風間を含め、『働かざる者たち』に登場するフリーライダーの多くは50代。大量に採用された昭和末期のバブル入社組だ。多くの企業が右肩上がりの成長を信じることができた最後の時代。新卒で入社してしまえば、定年までクビになることなく会社の看板に寄りかかれた最後の世代。そんな大企業の終身雇用制度に守られた最後の既得権益層が希望を失い、老衰した会社に寄生して養分を吸い続けるだけの存在に変化したミュータント。それが「働かざる者たち」の本当の正体だ。
弱りきった日本企業にも、かつては生き生きと成長していた太陽の季節があったように、働かない人たちにも、かつては希望に燃えた若い時代があった。

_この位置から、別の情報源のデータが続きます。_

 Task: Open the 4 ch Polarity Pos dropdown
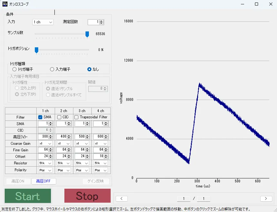click(100, 170)
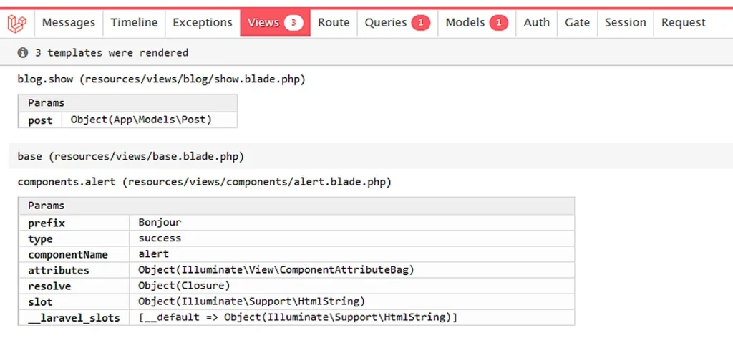Screen dimensions: 733x338
Task: Click the Queries count badge showing 1
Action: (x=420, y=23)
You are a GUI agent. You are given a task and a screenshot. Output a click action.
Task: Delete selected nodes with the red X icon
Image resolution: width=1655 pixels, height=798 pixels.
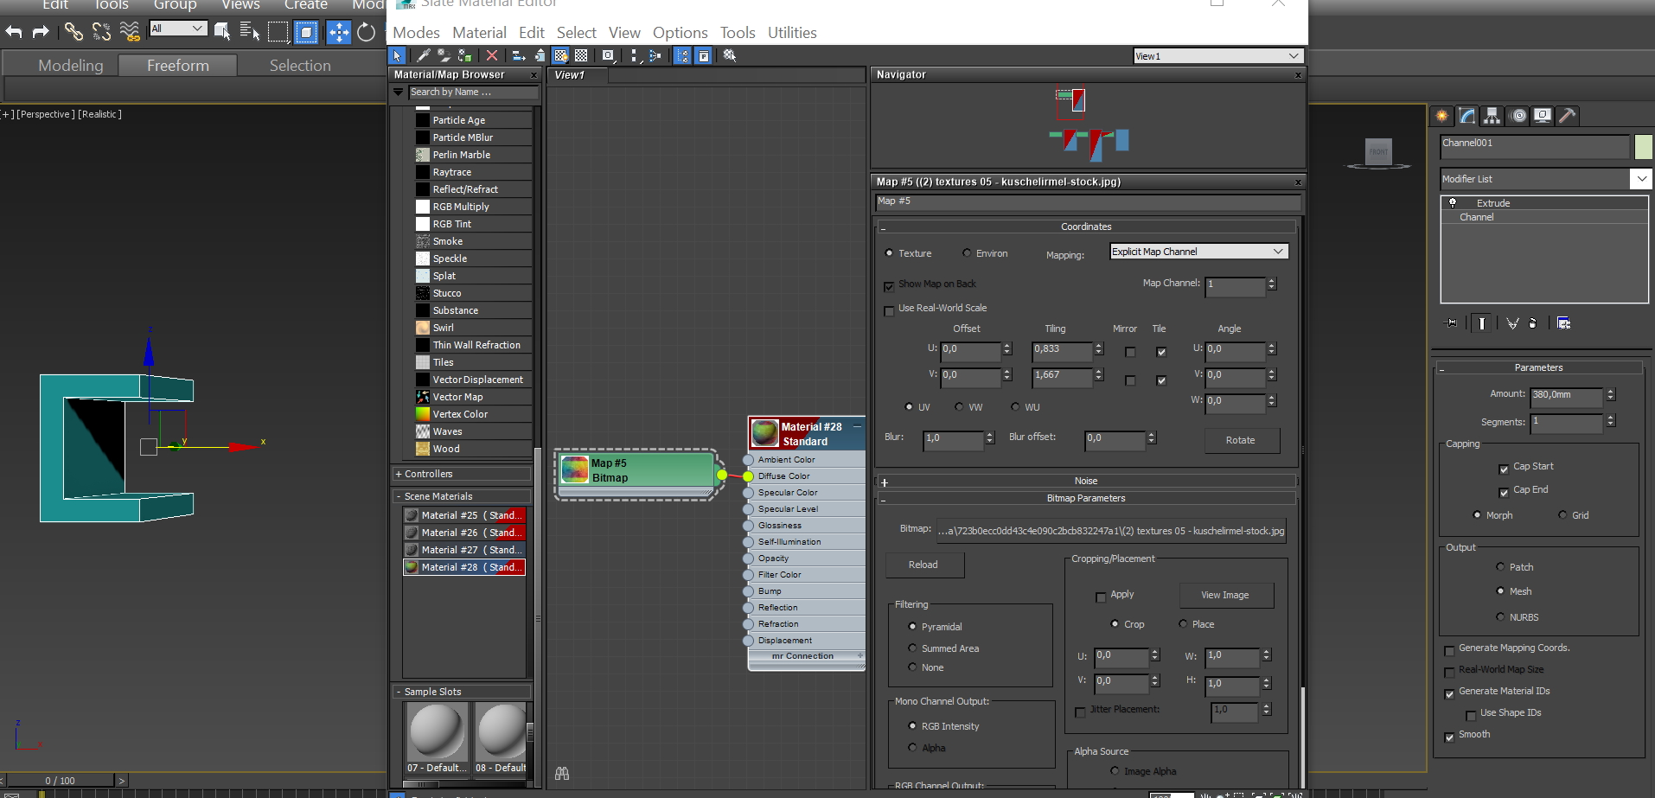[491, 54]

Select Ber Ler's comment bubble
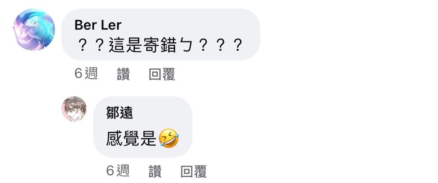161,34
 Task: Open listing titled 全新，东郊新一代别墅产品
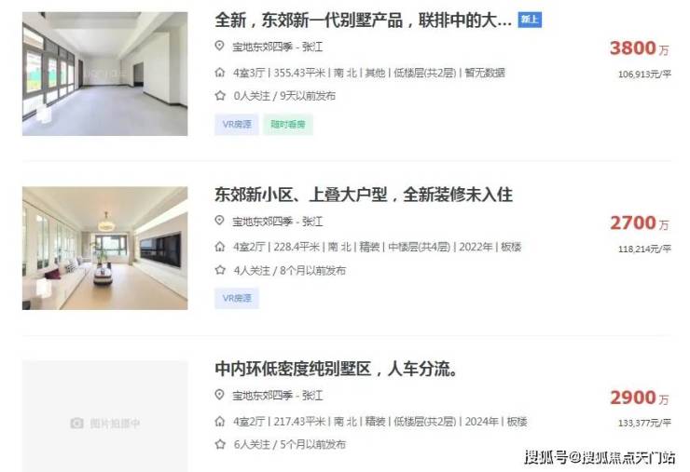pyautogui.click(x=363, y=20)
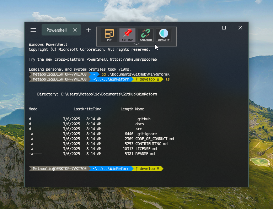Expand the chevron below WinReform toolbar
The image size is (273, 209).
(x=137, y=44)
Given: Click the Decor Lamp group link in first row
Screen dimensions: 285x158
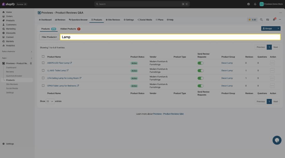Looking at the screenshot, I should pyautogui.click(x=227, y=63).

ミュータント化したのは、必ずしも彼らが怠け者だったからではない。橋田は彼らに残された矜持に共感しつつも、覚悟を決めて決別する。
こうして本作は、若いサラリーマンの個人的な「死と再生」を通して、一点突破的に昭和的な日本型会社組織の末路をあぶりだし、報われなかった魂を鎮めるレクイエムとして完成する。